## What the task requires
Nothing but the lines from the one containing "This screenshot has height=476, width=457." through the end of the data should be retyped, exactly as they stand, and pictures should not be retyped.

(Beginning of Records supplied)

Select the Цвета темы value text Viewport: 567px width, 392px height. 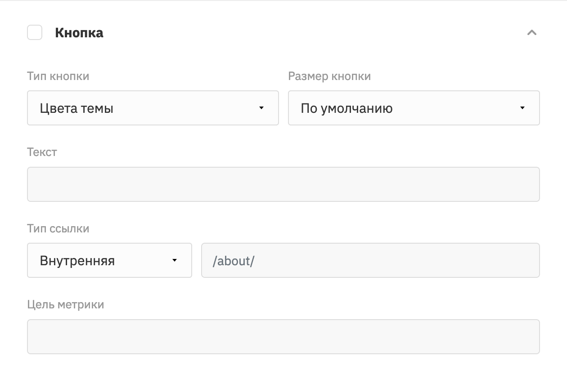pyautogui.click(x=77, y=108)
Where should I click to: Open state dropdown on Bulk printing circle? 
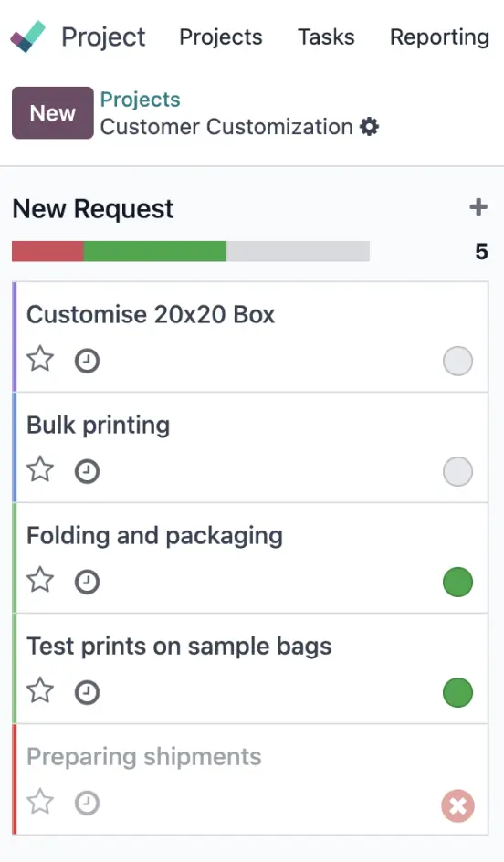pos(457,472)
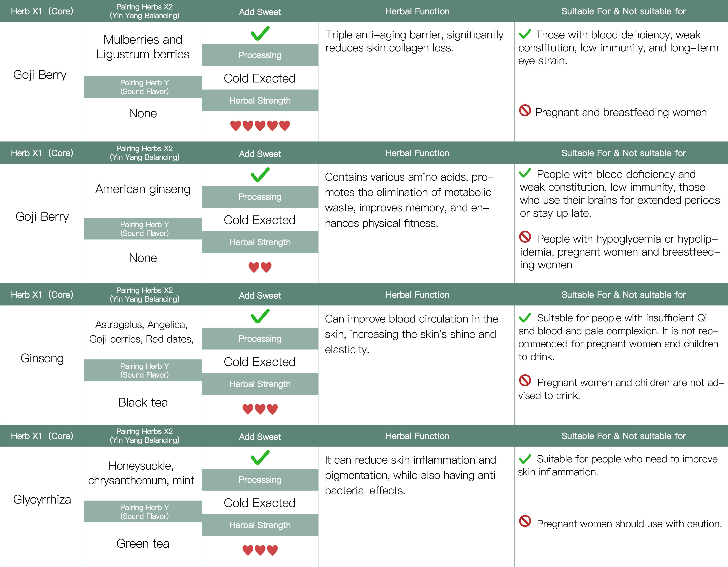Select the "Black tea" pairing herb cell
Image resolution: width=728 pixels, height=567 pixels.
pos(143,402)
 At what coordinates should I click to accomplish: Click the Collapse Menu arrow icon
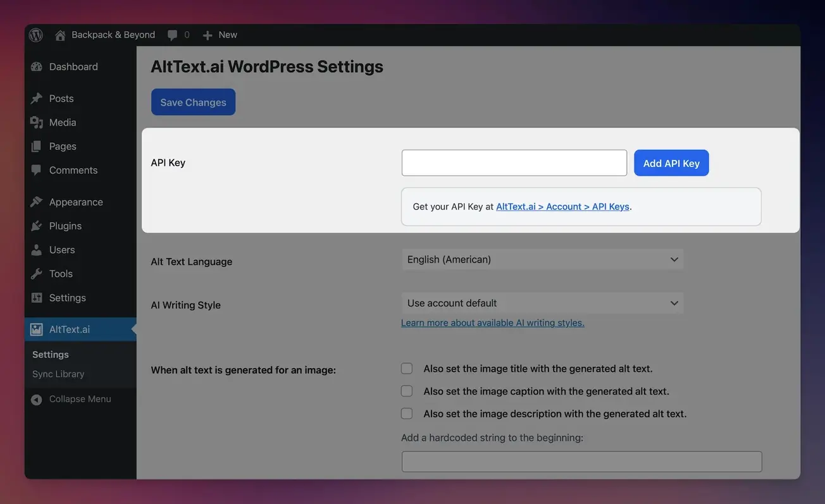[37, 400]
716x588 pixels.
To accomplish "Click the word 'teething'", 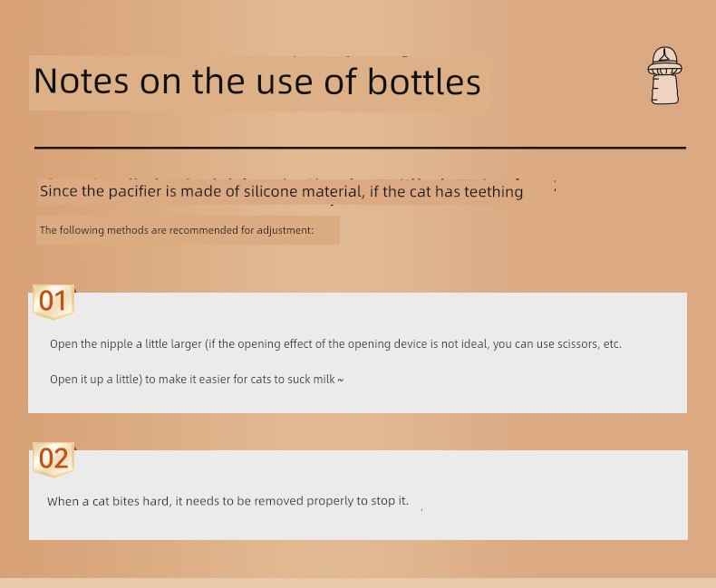I will (494, 192).
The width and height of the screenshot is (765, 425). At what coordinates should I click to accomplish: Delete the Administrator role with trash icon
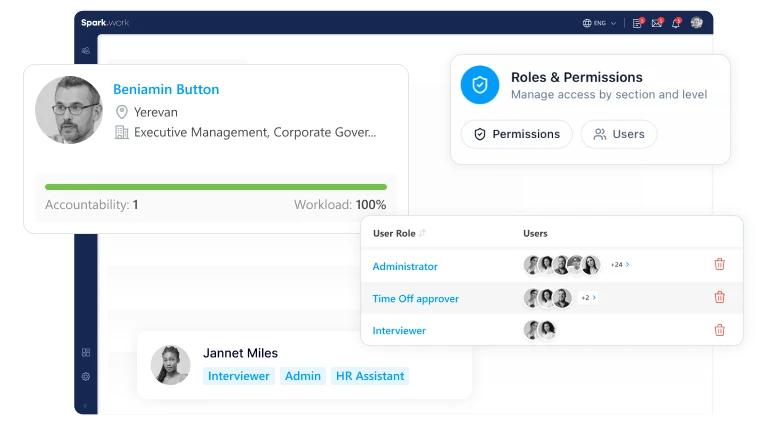click(719, 265)
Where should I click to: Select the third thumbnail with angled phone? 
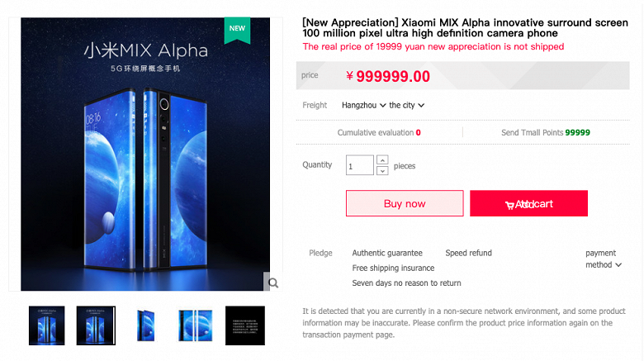click(146, 325)
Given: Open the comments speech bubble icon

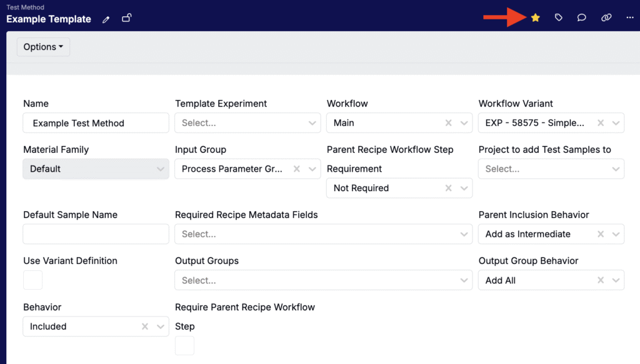Looking at the screenshot, I should [582, 18].
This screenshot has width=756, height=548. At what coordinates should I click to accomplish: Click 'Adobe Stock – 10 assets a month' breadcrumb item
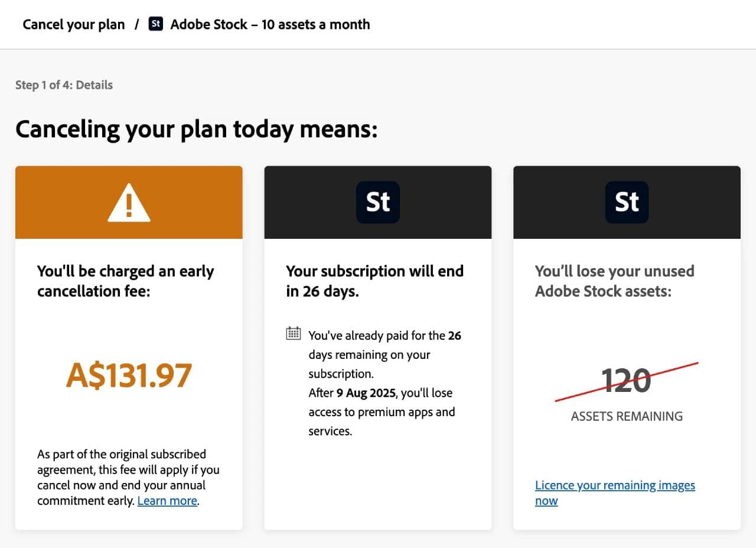pos(270,24)
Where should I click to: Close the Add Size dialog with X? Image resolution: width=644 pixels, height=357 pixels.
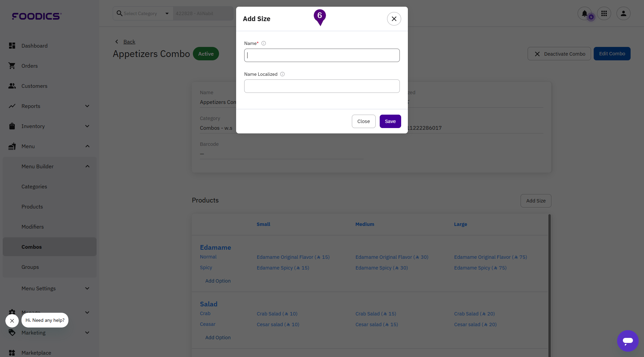[x=394, y=19]
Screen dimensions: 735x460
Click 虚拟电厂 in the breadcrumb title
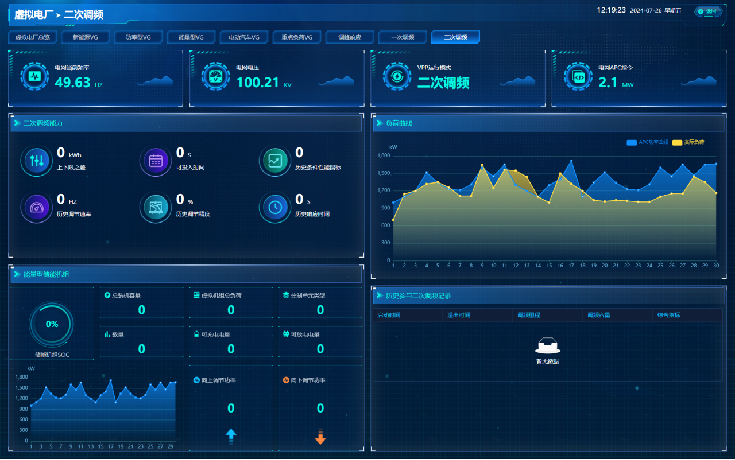pos(35,14)
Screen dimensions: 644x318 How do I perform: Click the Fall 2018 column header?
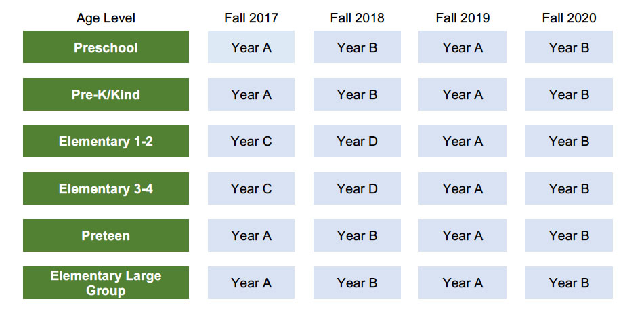click(x=357, y=18)
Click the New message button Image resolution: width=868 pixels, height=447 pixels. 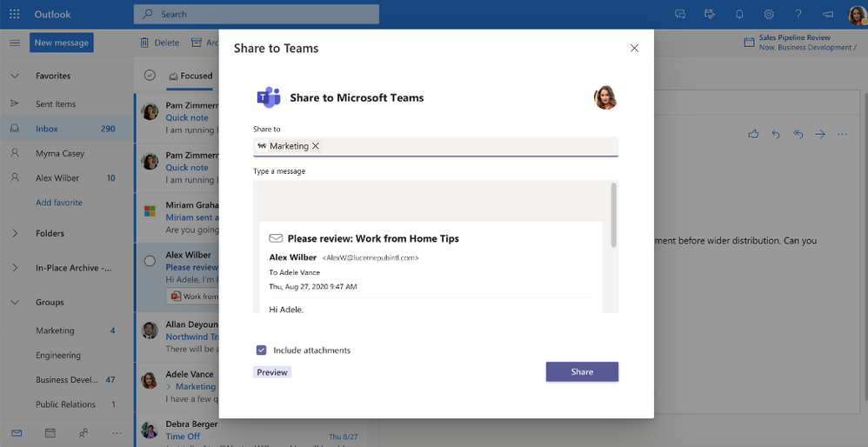coord(62,43)
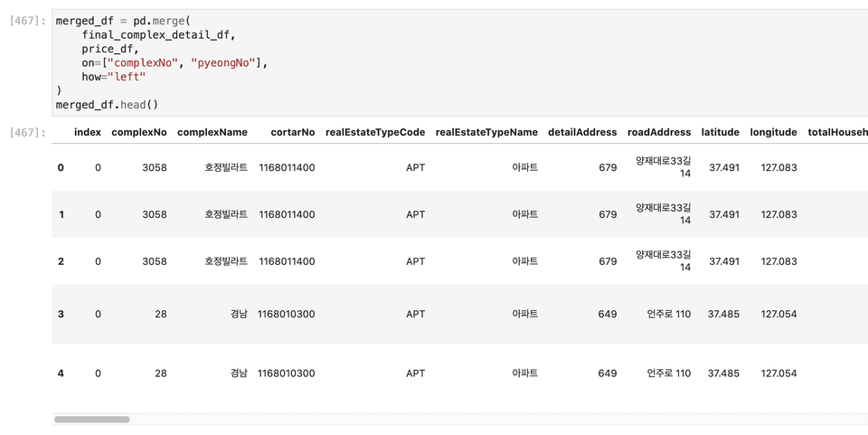Select the cortarNo column header
This screenshot has width=868, height=435.
pos(293,132)
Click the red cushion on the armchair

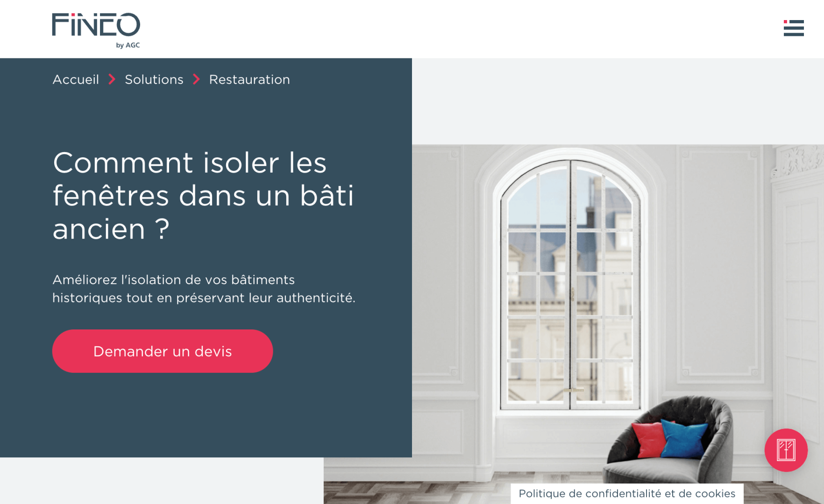click(649, 439)
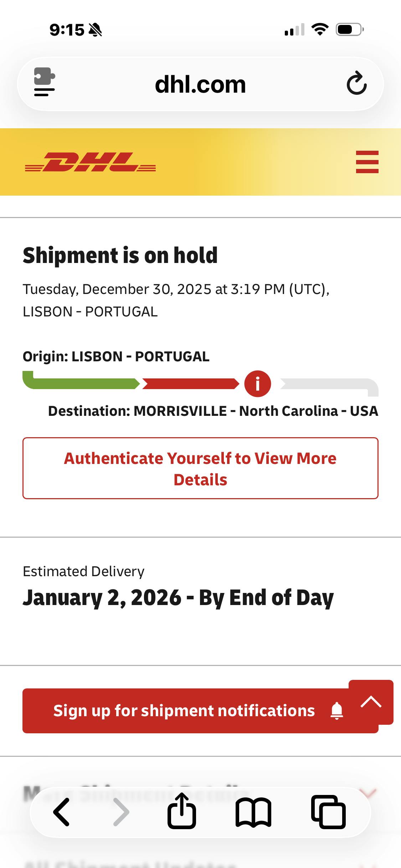
Task: Click green completed segment of progress tracker
Action: 82,383
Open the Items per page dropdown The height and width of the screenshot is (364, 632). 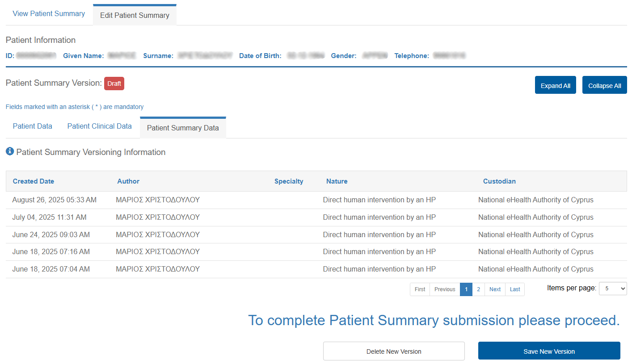point(612,289)
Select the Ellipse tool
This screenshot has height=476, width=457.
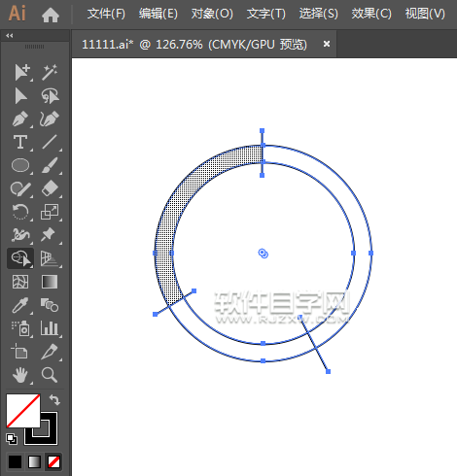tap(20, 165)
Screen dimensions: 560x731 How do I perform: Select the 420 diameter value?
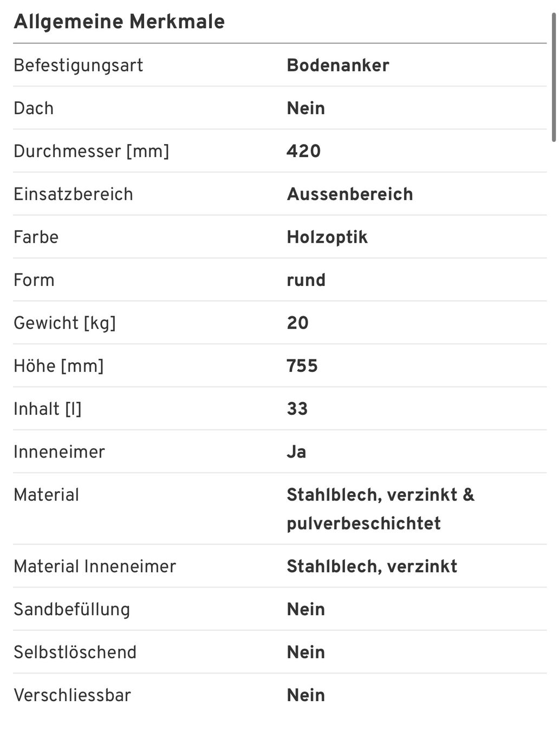pos(304,151)
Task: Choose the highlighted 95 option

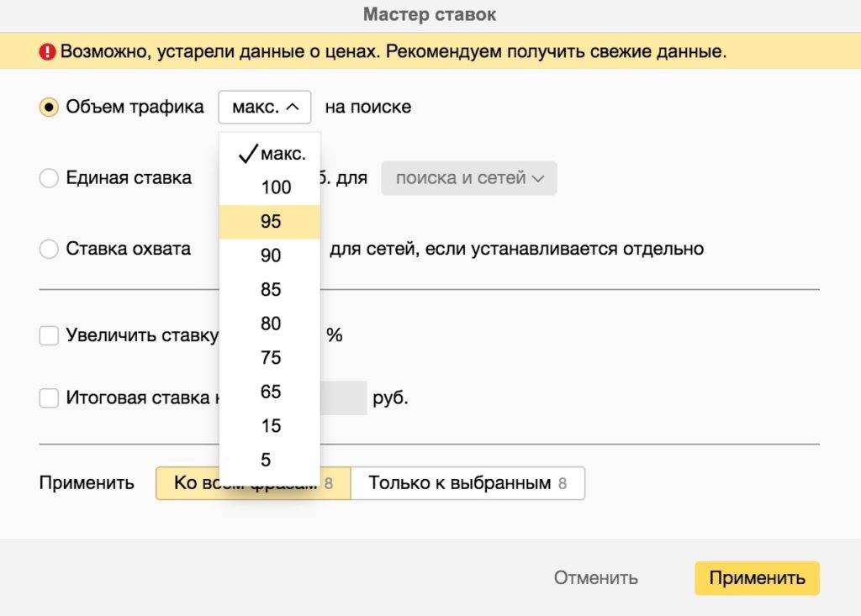Action: [x=270, y=222]
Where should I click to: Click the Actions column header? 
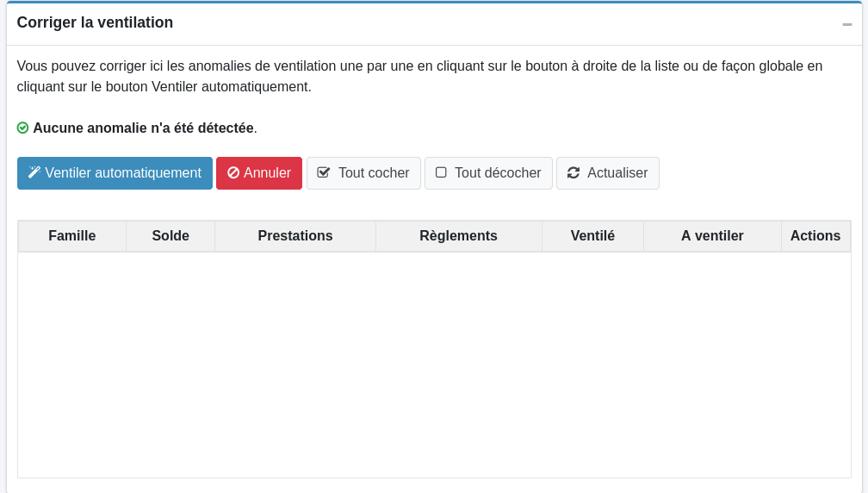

(End of Records supplied)

## Expected answer
This screenshot has height=476, width=457.
tap(20, 165)
Screen dimensions: 560x731 How do I perform: Select the 420 diameter value?
pos(304,151)
Task: Choose the highlighted 95 option

Action: [x=270, y=222]
Where should I click to: Click the Actions column header? 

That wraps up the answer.